## Given request
Lay out the lines from the one containing "The width and height of the screenshot is (1411, 840)." up to and including the one containing "coord(1349,59)" as a Markdown table with the columns Row and Line, numbering each row and leaving out any blank lines.

## Input for this task

● ● ●

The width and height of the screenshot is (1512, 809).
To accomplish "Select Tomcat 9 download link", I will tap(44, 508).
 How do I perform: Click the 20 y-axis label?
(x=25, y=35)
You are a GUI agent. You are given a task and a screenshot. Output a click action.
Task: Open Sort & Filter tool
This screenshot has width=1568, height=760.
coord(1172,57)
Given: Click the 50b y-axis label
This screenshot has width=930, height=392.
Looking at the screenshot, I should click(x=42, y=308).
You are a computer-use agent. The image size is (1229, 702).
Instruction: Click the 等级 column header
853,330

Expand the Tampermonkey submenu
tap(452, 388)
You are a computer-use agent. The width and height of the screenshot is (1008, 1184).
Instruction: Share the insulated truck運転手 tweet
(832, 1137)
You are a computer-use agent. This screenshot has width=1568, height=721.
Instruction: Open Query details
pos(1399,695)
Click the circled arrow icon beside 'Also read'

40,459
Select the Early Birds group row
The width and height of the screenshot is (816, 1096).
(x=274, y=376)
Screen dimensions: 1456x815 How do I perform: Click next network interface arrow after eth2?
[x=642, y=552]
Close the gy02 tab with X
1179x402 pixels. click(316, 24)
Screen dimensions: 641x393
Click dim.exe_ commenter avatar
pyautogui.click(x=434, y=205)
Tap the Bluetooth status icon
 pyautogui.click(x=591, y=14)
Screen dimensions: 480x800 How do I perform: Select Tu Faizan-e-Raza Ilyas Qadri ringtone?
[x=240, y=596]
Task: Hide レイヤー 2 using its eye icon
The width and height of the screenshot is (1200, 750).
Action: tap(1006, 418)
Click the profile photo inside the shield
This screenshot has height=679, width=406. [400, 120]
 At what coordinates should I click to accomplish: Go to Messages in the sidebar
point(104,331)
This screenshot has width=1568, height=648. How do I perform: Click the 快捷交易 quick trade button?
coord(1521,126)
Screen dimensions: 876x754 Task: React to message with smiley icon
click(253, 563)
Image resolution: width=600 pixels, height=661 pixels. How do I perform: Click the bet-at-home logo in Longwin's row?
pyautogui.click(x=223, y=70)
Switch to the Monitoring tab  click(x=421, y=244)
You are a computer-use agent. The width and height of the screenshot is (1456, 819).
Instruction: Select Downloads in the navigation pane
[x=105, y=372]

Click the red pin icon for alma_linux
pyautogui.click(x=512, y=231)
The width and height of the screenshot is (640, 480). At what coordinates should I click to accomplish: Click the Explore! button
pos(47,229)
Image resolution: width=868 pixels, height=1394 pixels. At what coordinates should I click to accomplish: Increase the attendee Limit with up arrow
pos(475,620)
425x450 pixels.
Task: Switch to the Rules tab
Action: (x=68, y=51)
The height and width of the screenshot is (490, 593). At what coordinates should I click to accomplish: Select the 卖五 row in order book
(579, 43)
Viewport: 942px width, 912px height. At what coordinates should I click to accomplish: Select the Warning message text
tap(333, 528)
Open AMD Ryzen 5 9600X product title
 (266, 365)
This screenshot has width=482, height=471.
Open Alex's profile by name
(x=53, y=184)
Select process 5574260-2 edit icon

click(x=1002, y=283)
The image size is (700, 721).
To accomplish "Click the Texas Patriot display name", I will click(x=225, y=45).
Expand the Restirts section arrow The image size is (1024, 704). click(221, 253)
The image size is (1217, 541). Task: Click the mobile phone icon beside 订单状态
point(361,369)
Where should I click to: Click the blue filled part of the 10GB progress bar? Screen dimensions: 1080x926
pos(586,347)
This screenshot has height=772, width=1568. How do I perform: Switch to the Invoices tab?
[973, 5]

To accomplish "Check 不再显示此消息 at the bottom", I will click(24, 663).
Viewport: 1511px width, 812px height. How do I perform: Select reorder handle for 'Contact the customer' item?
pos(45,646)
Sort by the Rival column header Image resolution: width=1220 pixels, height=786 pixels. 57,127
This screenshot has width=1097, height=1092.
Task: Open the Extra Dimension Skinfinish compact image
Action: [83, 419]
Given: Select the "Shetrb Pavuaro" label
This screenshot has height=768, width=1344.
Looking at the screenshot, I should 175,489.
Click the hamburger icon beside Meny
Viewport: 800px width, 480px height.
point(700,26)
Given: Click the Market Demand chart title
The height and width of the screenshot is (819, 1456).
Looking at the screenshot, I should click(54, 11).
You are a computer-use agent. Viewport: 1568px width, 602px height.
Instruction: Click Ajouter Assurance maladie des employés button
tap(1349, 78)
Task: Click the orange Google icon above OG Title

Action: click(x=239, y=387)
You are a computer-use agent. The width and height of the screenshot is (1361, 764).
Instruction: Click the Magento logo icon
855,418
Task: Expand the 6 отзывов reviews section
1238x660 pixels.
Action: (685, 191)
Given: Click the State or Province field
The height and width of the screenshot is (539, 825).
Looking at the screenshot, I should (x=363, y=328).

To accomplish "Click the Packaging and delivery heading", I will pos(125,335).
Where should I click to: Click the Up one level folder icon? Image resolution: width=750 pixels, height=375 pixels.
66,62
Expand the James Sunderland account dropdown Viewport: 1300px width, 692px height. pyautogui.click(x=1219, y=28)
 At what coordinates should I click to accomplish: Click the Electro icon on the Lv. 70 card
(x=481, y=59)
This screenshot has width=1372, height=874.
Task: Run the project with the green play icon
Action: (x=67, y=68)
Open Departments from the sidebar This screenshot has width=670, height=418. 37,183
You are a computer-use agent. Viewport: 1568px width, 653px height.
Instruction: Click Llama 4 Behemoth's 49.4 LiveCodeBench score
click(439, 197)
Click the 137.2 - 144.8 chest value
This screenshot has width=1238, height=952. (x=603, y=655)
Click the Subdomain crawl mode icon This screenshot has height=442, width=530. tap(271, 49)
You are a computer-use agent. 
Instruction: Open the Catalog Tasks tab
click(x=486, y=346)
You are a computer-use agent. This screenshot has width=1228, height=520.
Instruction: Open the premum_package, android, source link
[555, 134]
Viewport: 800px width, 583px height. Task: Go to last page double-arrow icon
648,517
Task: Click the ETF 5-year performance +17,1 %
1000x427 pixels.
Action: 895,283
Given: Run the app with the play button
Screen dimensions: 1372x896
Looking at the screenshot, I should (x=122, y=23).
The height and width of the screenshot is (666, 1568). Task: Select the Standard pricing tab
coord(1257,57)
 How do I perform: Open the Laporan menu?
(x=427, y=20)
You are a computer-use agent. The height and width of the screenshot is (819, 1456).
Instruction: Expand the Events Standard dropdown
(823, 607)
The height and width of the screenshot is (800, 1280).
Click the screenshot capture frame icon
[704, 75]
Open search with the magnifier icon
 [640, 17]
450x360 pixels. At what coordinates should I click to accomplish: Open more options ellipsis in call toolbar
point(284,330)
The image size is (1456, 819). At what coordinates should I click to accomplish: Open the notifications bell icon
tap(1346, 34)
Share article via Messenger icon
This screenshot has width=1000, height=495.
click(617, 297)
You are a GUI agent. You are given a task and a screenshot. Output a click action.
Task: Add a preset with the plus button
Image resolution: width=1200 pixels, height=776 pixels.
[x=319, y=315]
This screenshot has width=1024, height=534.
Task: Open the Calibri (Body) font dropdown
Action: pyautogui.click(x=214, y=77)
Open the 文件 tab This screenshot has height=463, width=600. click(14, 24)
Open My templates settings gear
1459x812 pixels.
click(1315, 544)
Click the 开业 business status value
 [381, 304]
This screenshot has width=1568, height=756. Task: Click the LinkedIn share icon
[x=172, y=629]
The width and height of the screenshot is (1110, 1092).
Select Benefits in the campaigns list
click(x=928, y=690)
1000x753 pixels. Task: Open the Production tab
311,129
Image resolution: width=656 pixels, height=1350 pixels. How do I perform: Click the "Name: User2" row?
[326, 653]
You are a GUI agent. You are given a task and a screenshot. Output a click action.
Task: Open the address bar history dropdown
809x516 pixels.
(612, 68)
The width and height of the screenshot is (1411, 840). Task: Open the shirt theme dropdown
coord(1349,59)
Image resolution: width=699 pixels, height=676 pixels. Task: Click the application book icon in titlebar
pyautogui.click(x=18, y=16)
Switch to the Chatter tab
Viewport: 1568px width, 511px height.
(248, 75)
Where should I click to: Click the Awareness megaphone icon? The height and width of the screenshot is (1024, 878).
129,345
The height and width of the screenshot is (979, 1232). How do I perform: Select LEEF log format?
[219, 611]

● ● ●

## Exercise solution
| Row | Line |
|---|---|
| 1 | The width and height of the screenshot is (1411, 840). Task: Open the shirt theme dropdown |
| 2 | coord(1349,59) |